La reparación, desde
estos caminos del Espíritu, es el modo de purificarnos de los restos de desamor
que nos quedan tras el pecado y, mejor aún, el mayor bien que podemos ofrecer a
los hermanos porque es lo mismo que Cristo ofreció y sigue ofreciendo a los
hombres: amor, redención y salvación.
“He aquí, pues, -escribe Sta. Teresa del Niño Jesús, doctora de la Iglesia- todo lo que Jesús exige de nosotros. No tiene necesidad de nuestras obras, sino sólo de nuestro amor. Porque ese mismo Dios que declara que no tiene necesidad de decirnos si tiene hambre, no vacila en mendigar un poco de agua a la Samaritana. Tenía sed... Pero al decir: “Dame de beber”, lo que estaba pidiendo el Creador del universo era el amor de su pobre criatura. Tenía sed de amor...”[4].

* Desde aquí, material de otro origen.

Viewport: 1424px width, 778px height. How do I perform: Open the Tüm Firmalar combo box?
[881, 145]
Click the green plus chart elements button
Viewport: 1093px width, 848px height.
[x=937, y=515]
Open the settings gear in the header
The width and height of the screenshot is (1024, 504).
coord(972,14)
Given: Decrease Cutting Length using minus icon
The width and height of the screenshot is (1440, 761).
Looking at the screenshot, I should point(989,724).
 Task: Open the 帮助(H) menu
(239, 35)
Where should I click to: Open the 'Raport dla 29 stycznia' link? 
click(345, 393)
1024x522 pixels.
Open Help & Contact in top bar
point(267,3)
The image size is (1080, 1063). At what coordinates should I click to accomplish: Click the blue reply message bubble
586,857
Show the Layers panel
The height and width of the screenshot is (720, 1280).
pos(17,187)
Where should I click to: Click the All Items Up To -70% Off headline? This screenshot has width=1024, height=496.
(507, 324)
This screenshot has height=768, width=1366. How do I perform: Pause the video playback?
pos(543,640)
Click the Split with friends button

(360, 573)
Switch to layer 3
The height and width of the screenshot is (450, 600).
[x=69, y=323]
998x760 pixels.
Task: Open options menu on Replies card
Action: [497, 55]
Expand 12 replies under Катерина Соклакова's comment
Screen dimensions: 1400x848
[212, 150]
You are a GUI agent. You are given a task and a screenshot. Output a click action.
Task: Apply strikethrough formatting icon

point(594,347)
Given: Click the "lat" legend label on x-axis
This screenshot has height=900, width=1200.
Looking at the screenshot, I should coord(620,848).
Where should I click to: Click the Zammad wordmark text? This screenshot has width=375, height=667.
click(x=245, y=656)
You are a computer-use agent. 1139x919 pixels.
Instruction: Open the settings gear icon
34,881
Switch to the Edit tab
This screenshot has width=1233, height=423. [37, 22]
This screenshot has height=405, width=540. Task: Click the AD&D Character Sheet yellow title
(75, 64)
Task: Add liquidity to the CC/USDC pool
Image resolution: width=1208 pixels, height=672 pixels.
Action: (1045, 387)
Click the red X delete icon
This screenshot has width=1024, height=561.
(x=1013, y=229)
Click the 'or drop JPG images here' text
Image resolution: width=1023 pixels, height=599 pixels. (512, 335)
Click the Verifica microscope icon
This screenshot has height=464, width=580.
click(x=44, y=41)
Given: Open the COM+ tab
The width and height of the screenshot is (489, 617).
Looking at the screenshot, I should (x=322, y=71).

El rostro más auténtico de la reparación, su fisonomía espiritual es
amor al Señor por los que no lo aman por sus propios pecados, redoblar nuestro
amor –más auténtico, diáfano, puro- y mostrarle nuestro amor con signos
concretos, y mediante este amor reparador, cubrir la muchedumbre de pecados[5], padecer con Cristo por
amor –un amor que lleva a configurarse y abrazarse al Crucificado- restaurando
el amor allí donde el pecado ha introducido ruptura, división, frialdad,
desamor.
La oración siempre es reparadora, la adoración eucarística es amor que
responde al Amor eucarístico del Señor, la intercesión a favor de los otros en
oración sacerdotal unidos a Cristo Sacerdote. La oración es medio precioso de
amor reparador, de modo particular, la oración ante el Sagrario o ante el
Santísimo expuesto, y también cualquier rato de oración personal buscado en el
rincón secreto del alma donde sólo Dios ve, porque así la oración es un estar
con Cristo, en intimidad con Él, amando y reparando, poniendo amor que llegará
adonde no hay amor; y esto, convencidos, sabiendo, habiendo experimentado
muchas veces, que “mucho puede la oración de los que sirven al Señor”[6].
“La contemplación es siempre la realización en un individuo de un acto realizado en la Iglesia; nunca es, ni siquiera cuando se practica en el “cubículo” del Sermón de la Montaña, un acto solitario, anacoreta, sino acción que repone en el centro de la Iglesia”[7].
Todo es participar del amor de Cristo y su obra pascual. Ésta es la
invitación de la
Constitución conciliar Gaudium et Spes al afirmar: “¿Cómo
superar tanta miseria? Hay que purificar todas las actividades humanas por la
cruz y la redención de Cristo” (nº 37).
El amor a Jesucristo impele y mueve a
reparar con Cristo, hacernos corredentores con Él, participando de su solicitud
y deseo de salvación para todo hombre.
[1] S. Agustín, De civitate I,
14, 28; citado por el Catecismo de la Iglesia Católica
en el nº 1850, nota 89.
[2] S. Ignacio de Antioquía, A los Romanos, VII,
2.
[3] Cf. Jn 3,16; Rm 5,8.
[4] MB, 1 vº.
[5] Cf. 1P 4,8.
[6] Sta. TERESA DE JESÚS, Vida
31,8.
[7] H.U. VON BALTHASAR, La
oración contemplativa, Madrid, Encuentro, 1988, pág. 58.